§ **Questions on the material**:
[1] Copy the passage of the coconut charcoal thread below word for word. Begin at the words "# Napoleon Coconut" and stop after "an overnight smoke.".
[2] According to the coconut charcoal thread below, what temperature did the smoker hold while it was reloaded from 4.30 am through 3pm?
[3] Render into German this sentence from the coconut charcoal thread below: "The smoker itself is reasonably new and i am still experimenting with the burn rate and temperatures."

§ **Extract**:
# Napoleon Coconut Charcoal



## gavlar (May 31, 2018)

Hi all

Just picked up a box of this stuff https://www.napoleongrills.co.uk/ac...cd/en-ca/napoleon-coconut-briquettes-charcoal
and wondered if anyone has used this before and has any guidance as to how many to light at any one time for an overnight smoke.

Cheers

Gavlar


----------



## SonnyE (May 31, 2018)

Never heard of it before Gavlar, but it really looks interesting...

(They aren't clear cutting tropical islands of coconut trees are they? :confused::eek::rolleyes: ) Just Kidding...

It is available here, too.


----------



## gavlar (Jun 6, 2018)

Well I used the napoleon briquettes over the weekend to cook a shoulder of pork and a brisket as well as baked potatoes all in the brick smoker. The smoker itself is reasonably new and i am still experimenting with the burn rate and temperatures.

Once i heated up the smoker with seasoned hardwood and cheap briquettes from Aldi, i then placed two or three of the Napoleon briquettes which are long hexagonal hollow blocks, the seem to burn slow with a solid red glow throughout. I regularly re-loaded the smoker from 4.30 am through to 3pm with a solid constant temperature of around 110-120c.

Over this time i used half the box of briquettes which cost me £20, so this session cost £10. My smoker has a lot of calcium silicate insulation and fire bricks throughout and therefore I wish i has something else to cook low and slow as it kept a 90-100c temp for ages (I went to bed at 10pm and it was still hot)

In summary I think i need to experiment more with my smoker, but I am a convert to the coconut style briquettes, albeit once I have heated the smoker up first.

I am keep to heat of anyone else who have used these and also any tips on heating up a brick smoker in a timely and cost effective way.

Cheers all

ps, the brisket and shoulder was sensational

Gavlar


----------

§ **Source material**:
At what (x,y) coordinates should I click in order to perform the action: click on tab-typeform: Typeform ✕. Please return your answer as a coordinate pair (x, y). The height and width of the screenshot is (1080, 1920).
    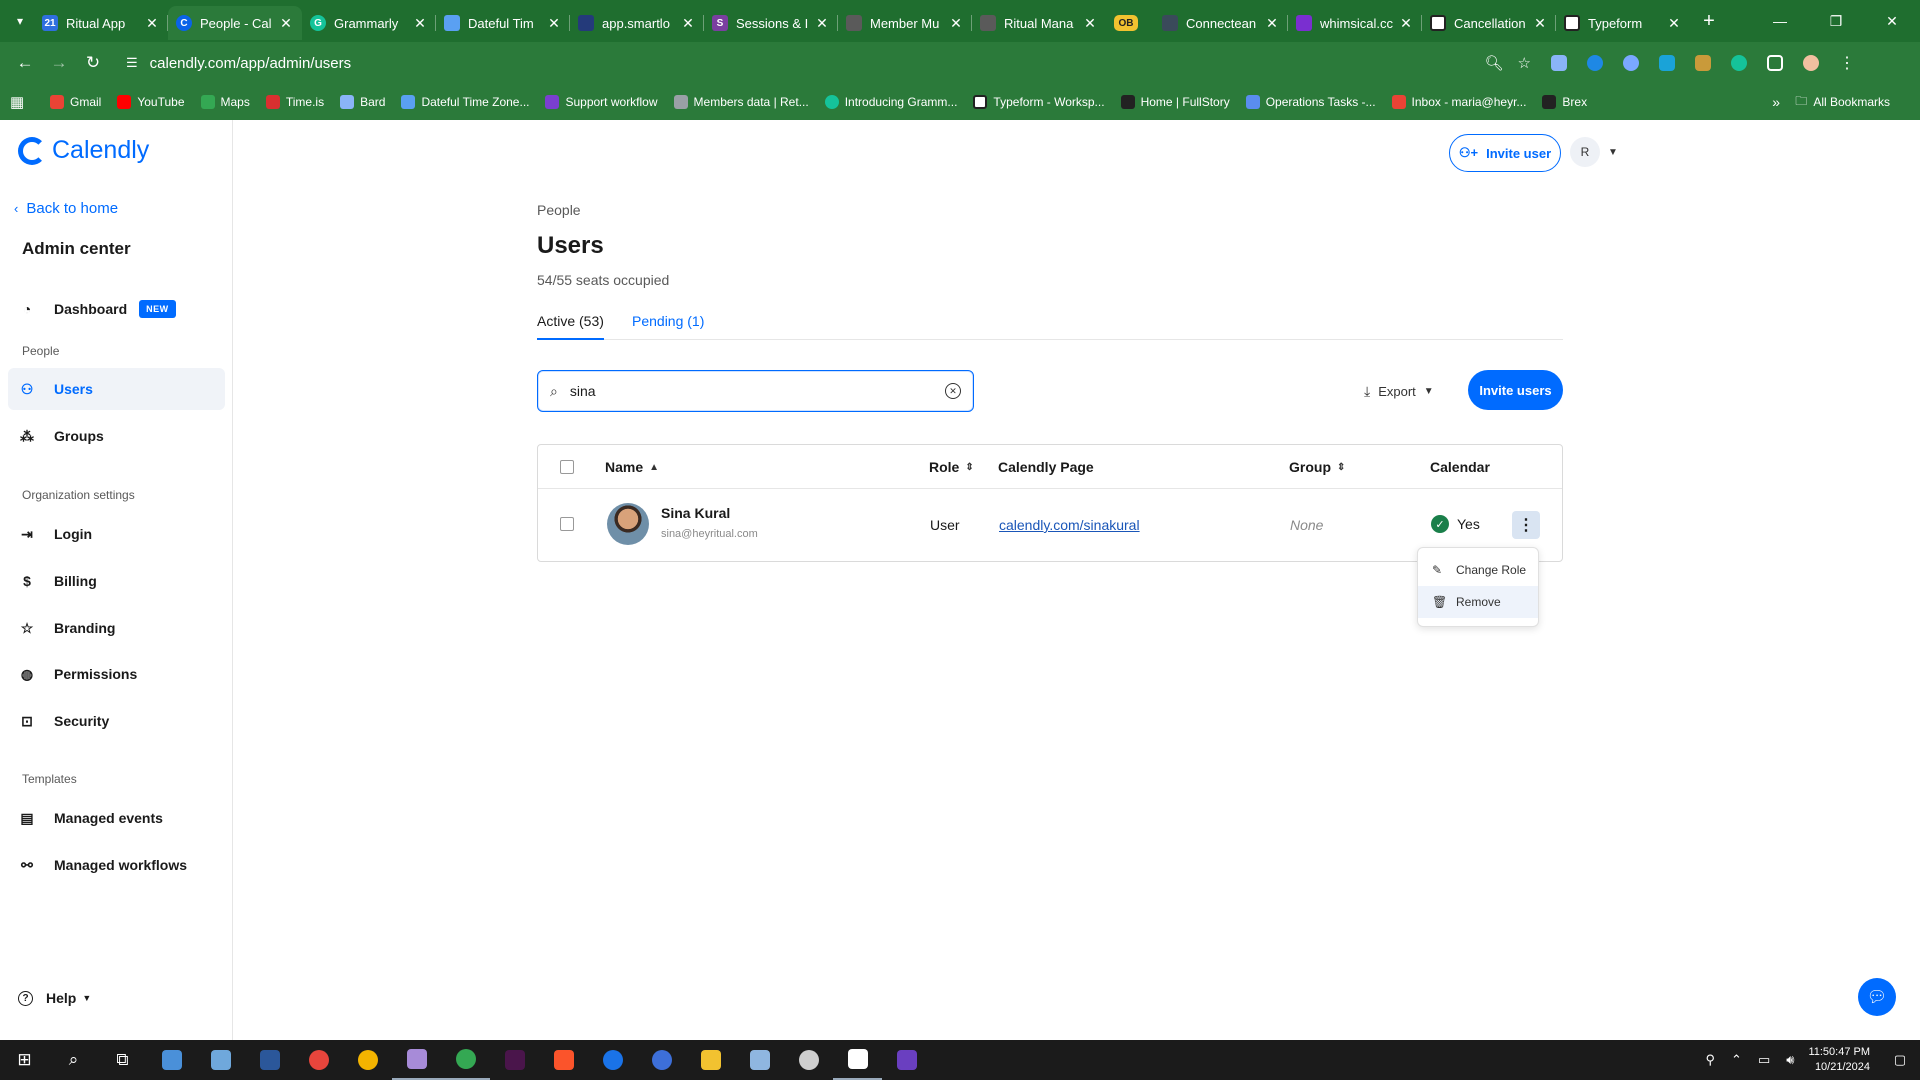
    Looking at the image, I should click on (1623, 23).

* * *

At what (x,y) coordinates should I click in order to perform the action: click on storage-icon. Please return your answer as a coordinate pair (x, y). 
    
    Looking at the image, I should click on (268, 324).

§ **Responses for each task**:
[1]
# Napoleon Coconut Charcoal



## gavlar (May 31, 2018)

Hi all

Just picked up a box of this stuff https://www.napoleongrills.co.uk/ac...cd/en-ca/napoleon-coconut-briquettes-charcoal
and wondered if anyone has used this before and has any guidance as to how many to light at any one time for an overnight smoke.

[2] A solid constant temperature of around 110-120c.

[3] Der Smoker selbst ist ziemlich neu, und ich experimentiere noch mit der Abbrandrate und den Temperaturen.